#### [WHAT IS BEING ASKED]
Reproduce without change the lines in the material below that run from the one with "Instruction: Click inside" to the end, and nothing more.

#### [SOURCE DATA]
<<<<

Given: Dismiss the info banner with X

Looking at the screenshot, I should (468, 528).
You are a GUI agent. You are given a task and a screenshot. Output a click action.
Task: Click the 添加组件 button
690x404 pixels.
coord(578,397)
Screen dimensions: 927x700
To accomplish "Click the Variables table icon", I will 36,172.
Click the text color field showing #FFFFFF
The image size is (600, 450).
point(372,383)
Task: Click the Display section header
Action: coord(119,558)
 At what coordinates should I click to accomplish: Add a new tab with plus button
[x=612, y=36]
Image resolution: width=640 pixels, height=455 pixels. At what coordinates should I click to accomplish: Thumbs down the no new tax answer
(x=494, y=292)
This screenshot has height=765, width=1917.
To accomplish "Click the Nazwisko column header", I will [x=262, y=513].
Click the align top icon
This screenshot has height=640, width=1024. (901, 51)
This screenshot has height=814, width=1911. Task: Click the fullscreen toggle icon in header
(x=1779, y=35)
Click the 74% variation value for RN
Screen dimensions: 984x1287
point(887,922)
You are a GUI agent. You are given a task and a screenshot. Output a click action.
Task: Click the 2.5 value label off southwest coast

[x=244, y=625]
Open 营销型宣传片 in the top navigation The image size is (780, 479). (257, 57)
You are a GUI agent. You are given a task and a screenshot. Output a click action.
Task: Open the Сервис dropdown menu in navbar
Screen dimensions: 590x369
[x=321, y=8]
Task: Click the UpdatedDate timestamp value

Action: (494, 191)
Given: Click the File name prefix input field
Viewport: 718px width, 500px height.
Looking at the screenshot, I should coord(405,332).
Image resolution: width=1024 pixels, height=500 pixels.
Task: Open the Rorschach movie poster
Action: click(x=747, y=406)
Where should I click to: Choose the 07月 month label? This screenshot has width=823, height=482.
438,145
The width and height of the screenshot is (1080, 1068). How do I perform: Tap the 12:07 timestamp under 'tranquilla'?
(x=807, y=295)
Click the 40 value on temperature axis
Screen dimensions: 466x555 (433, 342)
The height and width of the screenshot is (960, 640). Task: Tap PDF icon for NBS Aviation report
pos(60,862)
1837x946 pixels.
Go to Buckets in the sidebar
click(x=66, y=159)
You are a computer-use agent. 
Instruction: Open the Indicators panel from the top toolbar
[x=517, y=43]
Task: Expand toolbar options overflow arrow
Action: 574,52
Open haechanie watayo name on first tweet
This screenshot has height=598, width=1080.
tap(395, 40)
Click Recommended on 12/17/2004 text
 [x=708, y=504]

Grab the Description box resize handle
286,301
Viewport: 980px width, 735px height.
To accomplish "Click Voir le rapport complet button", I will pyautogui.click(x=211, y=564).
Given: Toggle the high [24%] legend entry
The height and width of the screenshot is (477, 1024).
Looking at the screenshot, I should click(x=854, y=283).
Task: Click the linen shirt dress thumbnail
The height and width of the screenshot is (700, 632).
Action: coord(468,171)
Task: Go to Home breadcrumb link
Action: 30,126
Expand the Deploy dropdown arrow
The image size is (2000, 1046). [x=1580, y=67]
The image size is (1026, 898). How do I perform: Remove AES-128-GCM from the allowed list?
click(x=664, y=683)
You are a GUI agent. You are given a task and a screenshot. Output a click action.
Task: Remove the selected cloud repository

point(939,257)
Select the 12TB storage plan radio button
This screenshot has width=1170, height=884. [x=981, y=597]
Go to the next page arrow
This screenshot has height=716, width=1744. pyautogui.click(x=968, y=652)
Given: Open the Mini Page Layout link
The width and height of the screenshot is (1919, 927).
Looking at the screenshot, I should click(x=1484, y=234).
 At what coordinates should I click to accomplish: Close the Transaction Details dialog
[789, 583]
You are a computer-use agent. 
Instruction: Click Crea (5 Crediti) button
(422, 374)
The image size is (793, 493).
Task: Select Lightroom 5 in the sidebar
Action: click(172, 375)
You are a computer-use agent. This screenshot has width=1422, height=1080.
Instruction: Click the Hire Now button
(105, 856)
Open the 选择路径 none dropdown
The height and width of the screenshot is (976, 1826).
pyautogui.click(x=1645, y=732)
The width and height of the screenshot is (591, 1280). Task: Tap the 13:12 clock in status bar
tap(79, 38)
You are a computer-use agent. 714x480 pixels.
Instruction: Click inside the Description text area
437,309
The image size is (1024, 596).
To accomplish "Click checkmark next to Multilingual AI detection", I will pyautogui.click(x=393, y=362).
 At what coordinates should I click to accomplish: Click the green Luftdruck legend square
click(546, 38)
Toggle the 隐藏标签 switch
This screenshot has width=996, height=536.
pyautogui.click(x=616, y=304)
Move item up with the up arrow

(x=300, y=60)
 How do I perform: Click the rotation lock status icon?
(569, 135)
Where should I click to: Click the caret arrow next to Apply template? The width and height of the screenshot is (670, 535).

>>>>

#### [RESPONSE]
Instruction: Click inside the Description text area
437,309
The image size is (1024, 596).
To accomplish "Click checkmark next to Multilingual AI detection", I will pyautogui.click(x=393, y=362).
 At what coordinates should I click to accomplish: Click the green Luftdruck legend square
click(546, 38)
Toggle the 隐藏标签 switch
This screenshot has width=996, height=536.
pyautogui.click(x=616, y=304)
Move item up with the up arrow

(x=300, y=60)
 How do I perform: Click the rotation lock status icon?
(569, 135)
Where should I click to: Click the caret arrow next to Apply template? The width and height of the screenshot is (670, 535).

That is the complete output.